ChIP-seq assays were performed on 14 day-old in vitro shoot seedlings using anti-H3K27me3 (Millipore 07–449) or anti- H3K27me1 (Millipore 07–448), following a procedure modified from Gendrel et al., 2005. Five grams of plantlets were cross-linked in 1% (v/v) formaldehyde at room temperature for 15min. Crosslinking was then quenched with 0.125 M glycine for 5 min.

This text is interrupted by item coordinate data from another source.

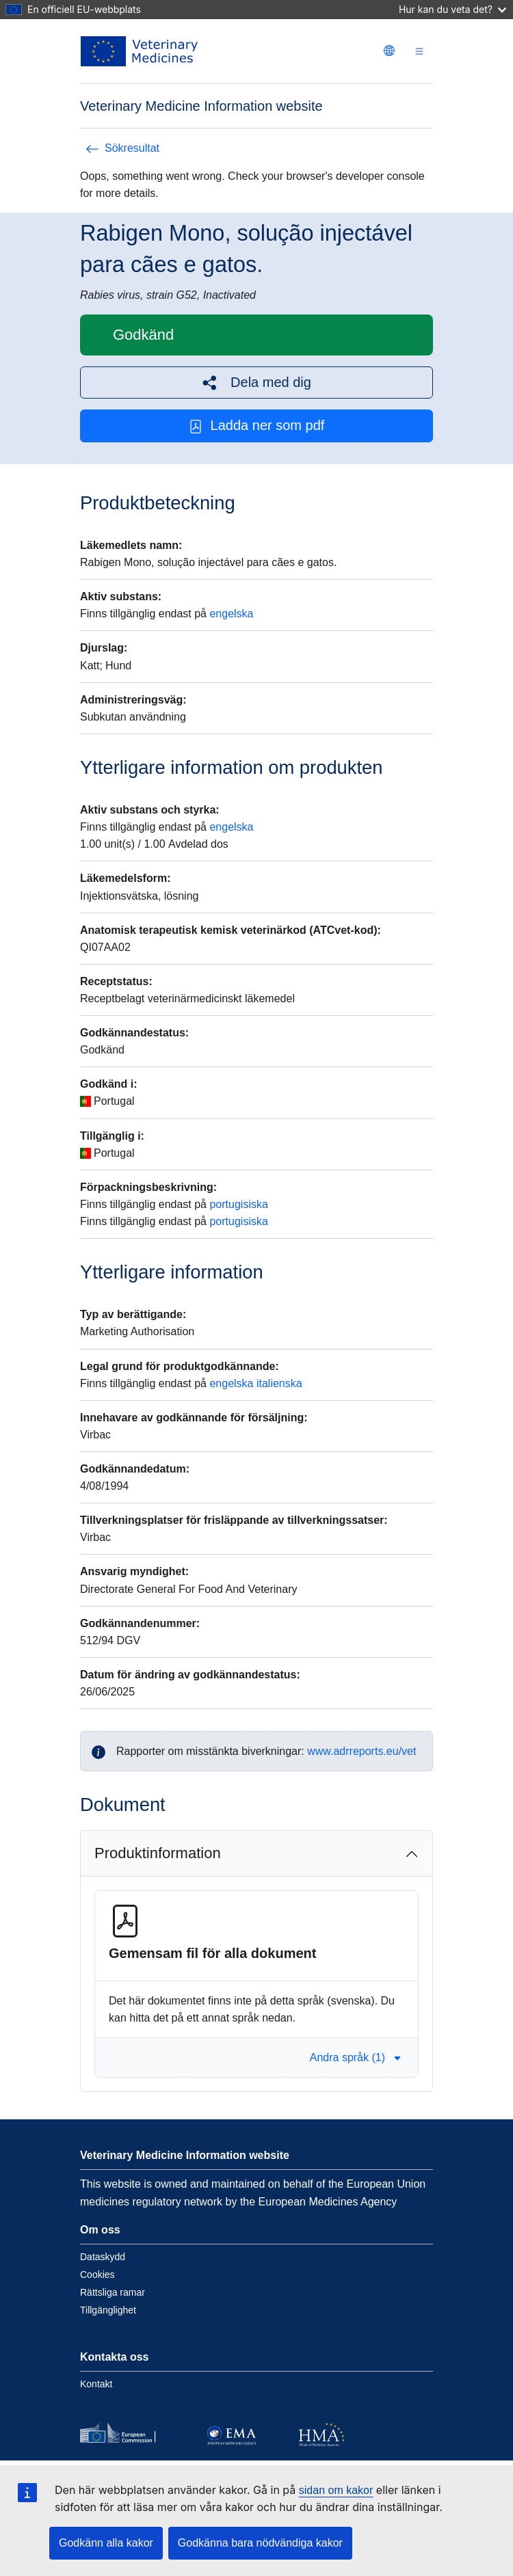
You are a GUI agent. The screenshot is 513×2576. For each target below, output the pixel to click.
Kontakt (96, 2383)
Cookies (97, 2274)
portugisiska (238, 1204)
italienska (279, 1383)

The crosslinked plantlets were ground and nuclei were isolated and lysed in Nuclei Lysis Buffer (1% SDS, 50 mM Tris-HCl pH 8, 10 mM EDTA pH 8). Cross-linked chromatin was sonicated using a water bath Bioruptor UCD-200 (Diagenode, Liège, Belgium) (15 s on/15 s off pulses; 15 times). The complexes were immunoprecipitated with antibodies, overnight at 4°C with gentle shaking, and incubated for 1 hr at 4°C with 40 µL of Protein AG UltraLink Resin (Thermo Scientific). The beads were washed 2 × 5 min in ChIP Wash Buffer 1 (0.1% SDS, 1% Triton X-100, 20 mM Tris-HCl pH 8, 2 mM EDTA pH 8, 150 mM NaCl),2 × 5 min in ChIP Wash Buffer 2 (0.1% SDS, 1% Triton X-100, 20 mM Tris-HCl pH 8, 2 mM EDTA pH 8, 500 mM NaCl), 2 × 5 min in ChIP Wash Buffer 3 (0.25 M LiCl, 1% NP-40, 1% sodium deoxycholate,10 mM Tris-HCl pH 8, 1 mM EDTA pH 8) and twice in TE (10 mM Tris-HCl pH 8, 1 mM EDTA pH 8).ChIPed DNA was eluted by two 15 min incubations at 65°C with 250 μL Elution Buffer (1% SDS, 0.1 M NaHCO₃). Chromatin was reverse-crosslinked by adding 20 μL of NaCl 5M and incubated over-night at 65°C. Reverse-cross-linked DNA was submitted to RNase and proteinase K digestion, and extracted with phenol-chloroform. DNA was ethanol precipitated in the presence of 20 μg of glycogen and resuspended in 50 μL of nuclease-free water (Ambion) in a DNA low-bind tube. 10 ng of IP or input DNA was used for ChIP-Seq library construction using NEBNext Ultra DNA Library Prep Kit for Illumina (New England Biolabs) according to manufacturer’s recommendations. For all libraries, 12 cycles of PCR were used. The quality of the libraries was assessed with Agilent 2100 Bioanalyzer (Agilent).